As I’ve been enjoying the tropical weather here in Sudbury over the past week
I’ve been thinking about how ecologists report radial tree growth. And I’m not sure we’re doing it right…
During my PhD, one of the papers I read often was:
- Bee, J. N., Kunstler G. & Coomes, D.A. (2007) Resistance and resilience of New Zealand tree species to browsing. Journal of Ecology 95, 1014–1026.
Table 5 specifically is worth drawing attention to:
It looks like trees in north temperate regions grow really fast – more so even than in the tropics (i.e. Panama). But what happens in winter? In Sudbury, temperatures have been awfully cold in December and they’re likely to hover around similar levels until March.
Surely, there isn’t much growth in trees during this period. So does it make any sense to report diameter growth from January to December? Wouldn’t it be better to report growth relative to some standardized measure of growing season, such as the number of days when air temperatures are >6°C?
In the case of global comparisons, such as in the Bee et al. table, this might be a moot point. North American trees still win, just by more. But standardization is likely to be a real issue for studies that use latitudinal gradients as a space-for-time substitution to test the potential effects of climate warming. A few examples are:
- Silva LCR, Anand M, Leithead MD (2010) Recent widespread tree growth decline despite increasing atmospheric CO2. PLoS ONE 5(7): e11543.
- Huang, J., J. C. Tardif, Y. Bergeron, B. Denneler, F. Berninger, and M. P. Girardin. (2010) Radial growth response of four dominant boreal tree species to climate along a latitudinal gradient in the eastern Canadian boreal forest. Global Change Biology 16:711–731.
- Lloyd AH, Bunn AG and Berner L (2011) A latitudinal gradient in tree growth response to climate warming in the Siberian taiga Global Change Biology 17: 1935–45.

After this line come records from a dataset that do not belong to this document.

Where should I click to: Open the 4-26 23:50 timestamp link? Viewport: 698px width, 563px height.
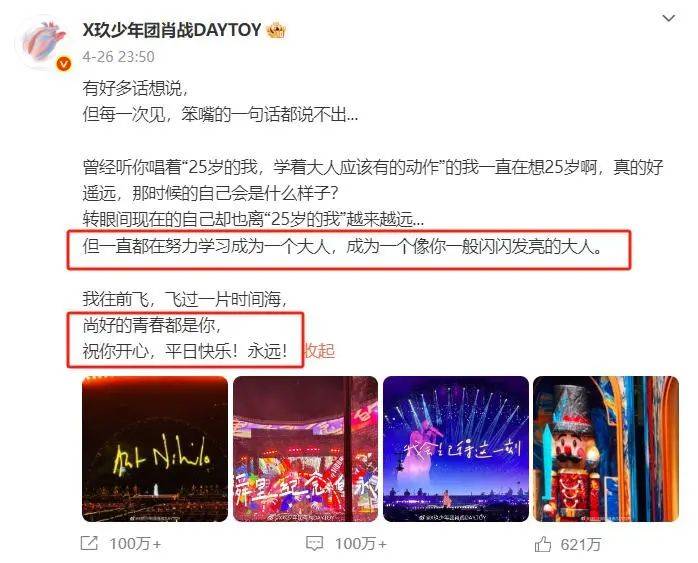pyautogui.click(x=118, y=57)
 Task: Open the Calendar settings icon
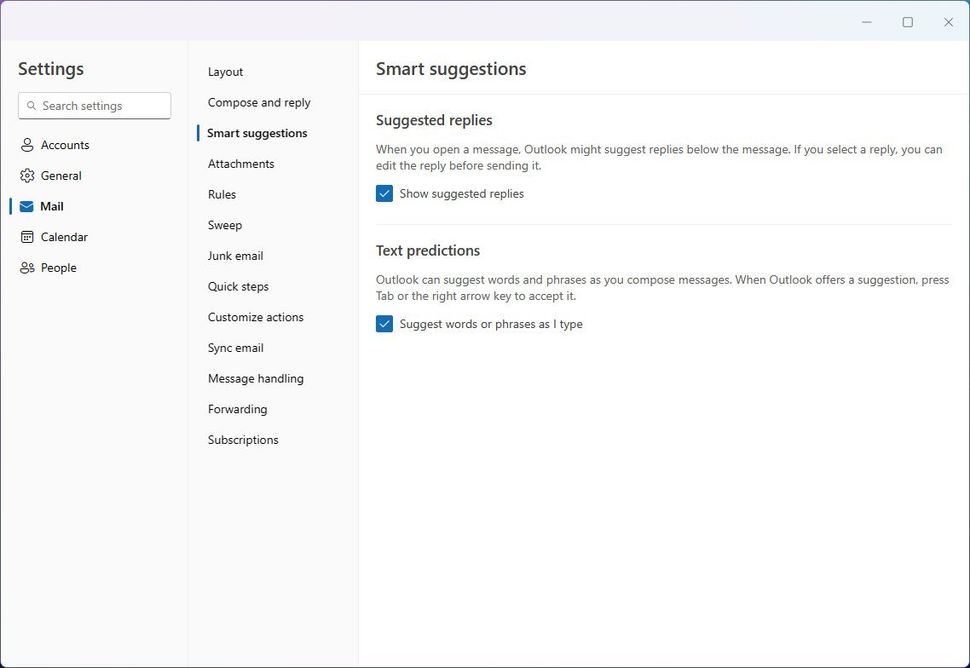point(25,237)
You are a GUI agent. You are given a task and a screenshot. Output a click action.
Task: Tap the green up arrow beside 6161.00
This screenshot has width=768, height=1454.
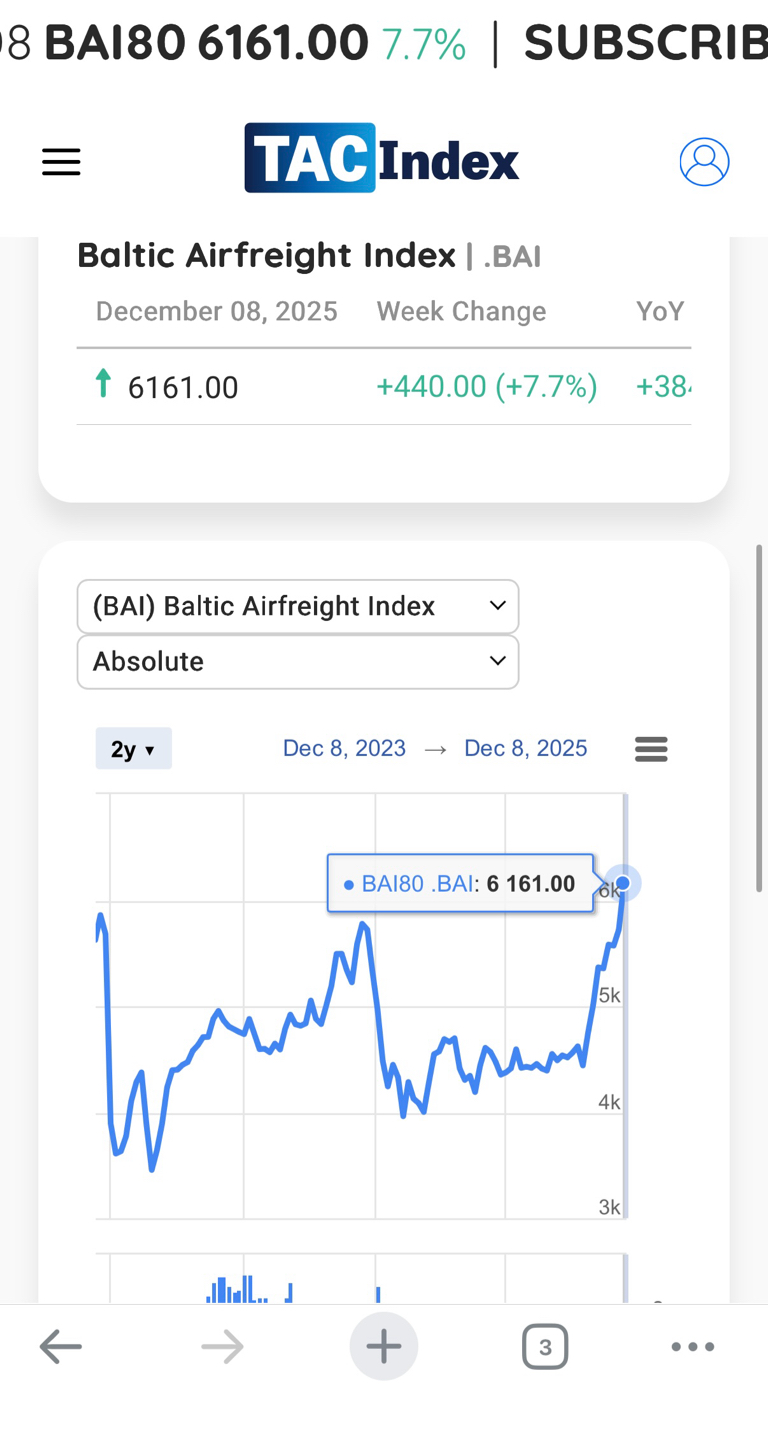pos(102,384)
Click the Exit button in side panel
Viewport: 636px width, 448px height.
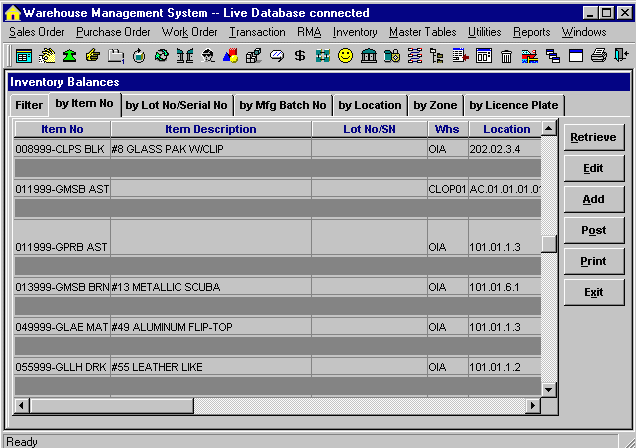point(593,292)
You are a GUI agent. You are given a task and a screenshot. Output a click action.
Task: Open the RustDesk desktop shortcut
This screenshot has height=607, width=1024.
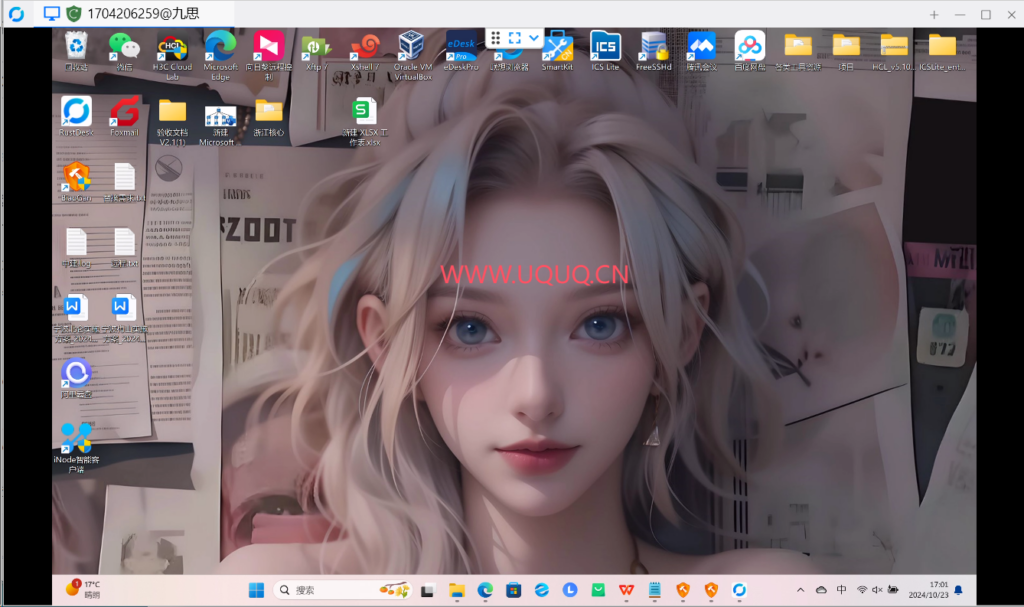coord(76,112)
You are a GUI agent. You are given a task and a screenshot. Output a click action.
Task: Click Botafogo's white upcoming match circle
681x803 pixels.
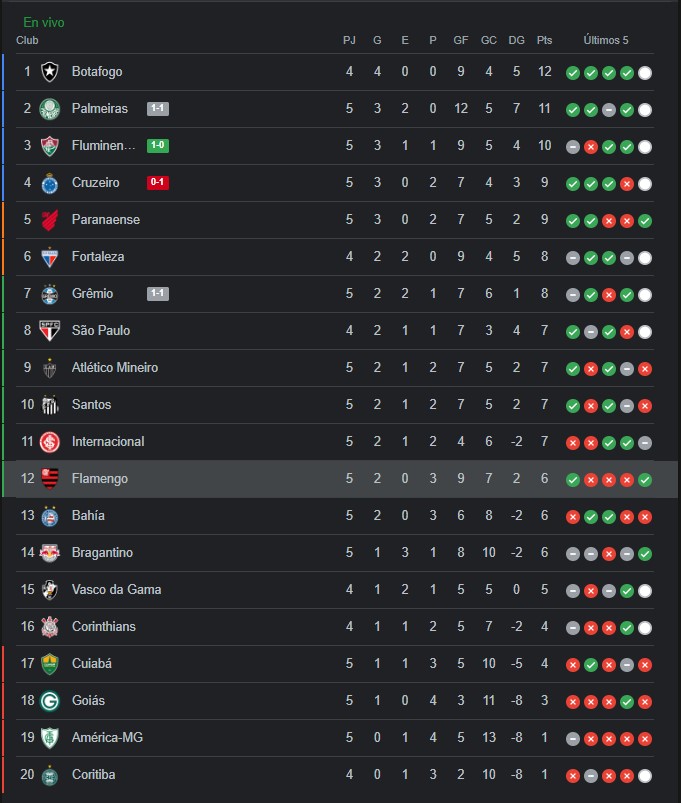coord(645,73)
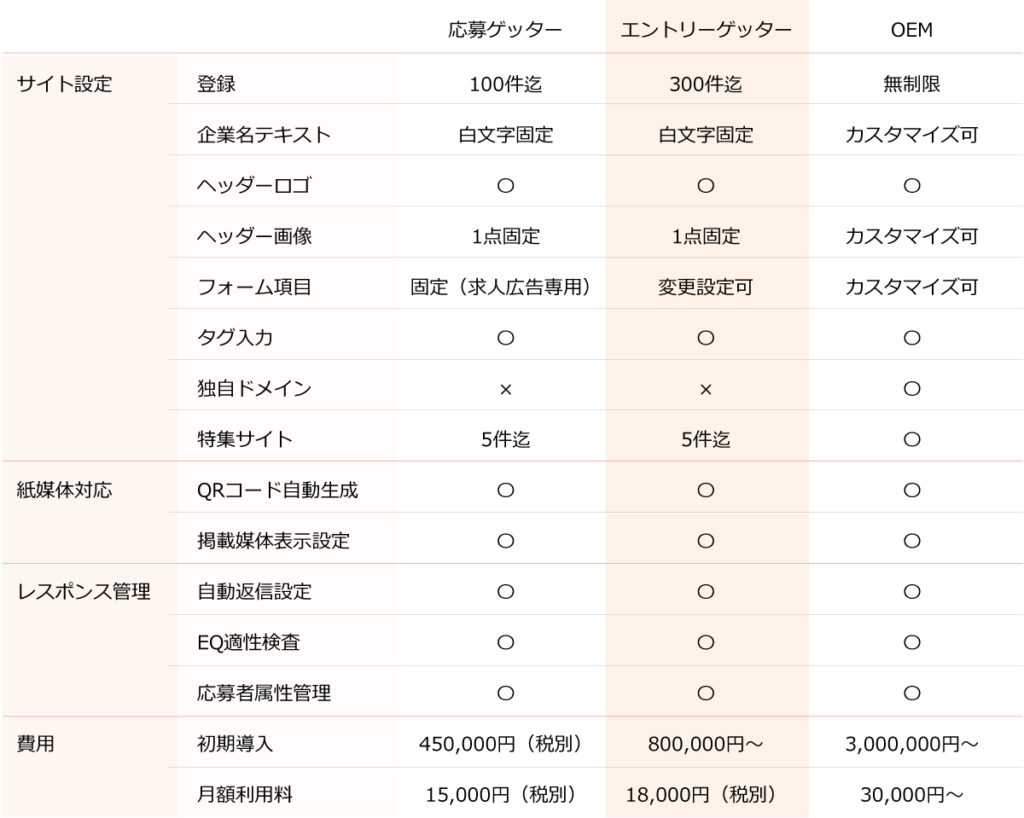Click the circle for OEM 特集サイト
The height and width of the screenshot is (818, 1024).
(911, 439)
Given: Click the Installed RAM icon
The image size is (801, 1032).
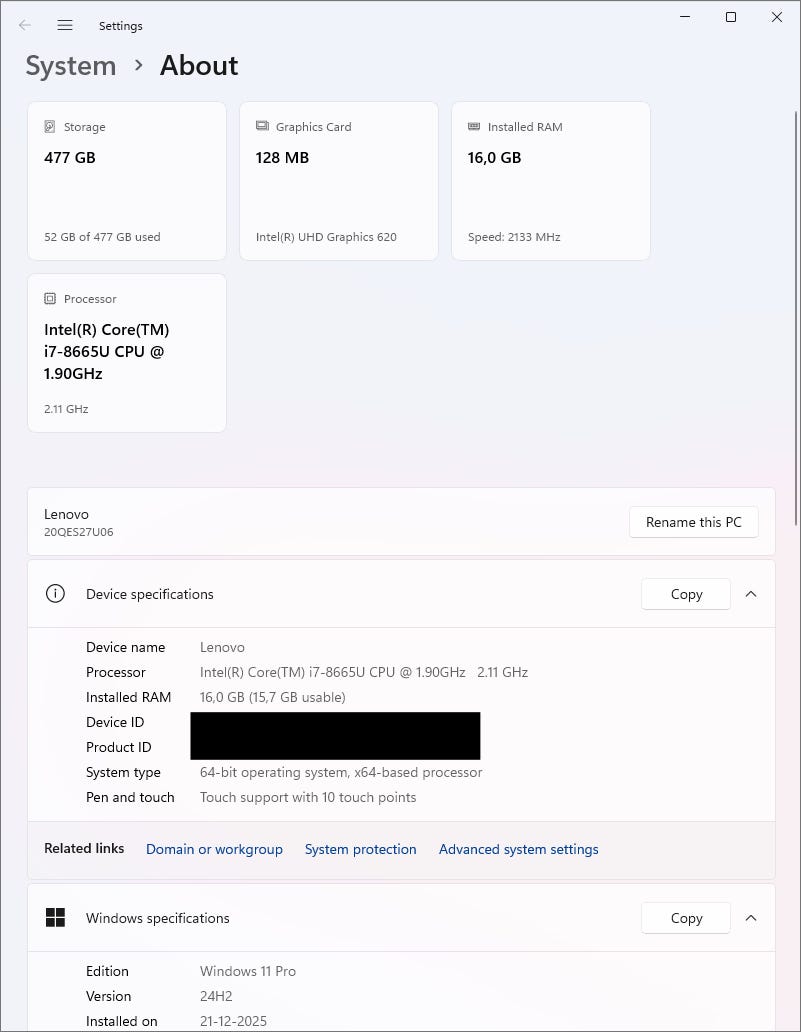Looking at the screenshot, I should pos(474,127).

Focusing on Fig. 1 in Silva et al. 2010, red maple (Acer rubrum) at 47°N seems to be growing slower than at 52°N. But temperature, and hence growing season, differs between these two sites. I wonder whether trees would grow at similar rates if annual basal increments were reported relative to the length of the growing season?… Ultimately, what ecologists are regularly reporting is an “absolute” outcome – the product of growth and length of the growing season – rather than the “true” rate of growth.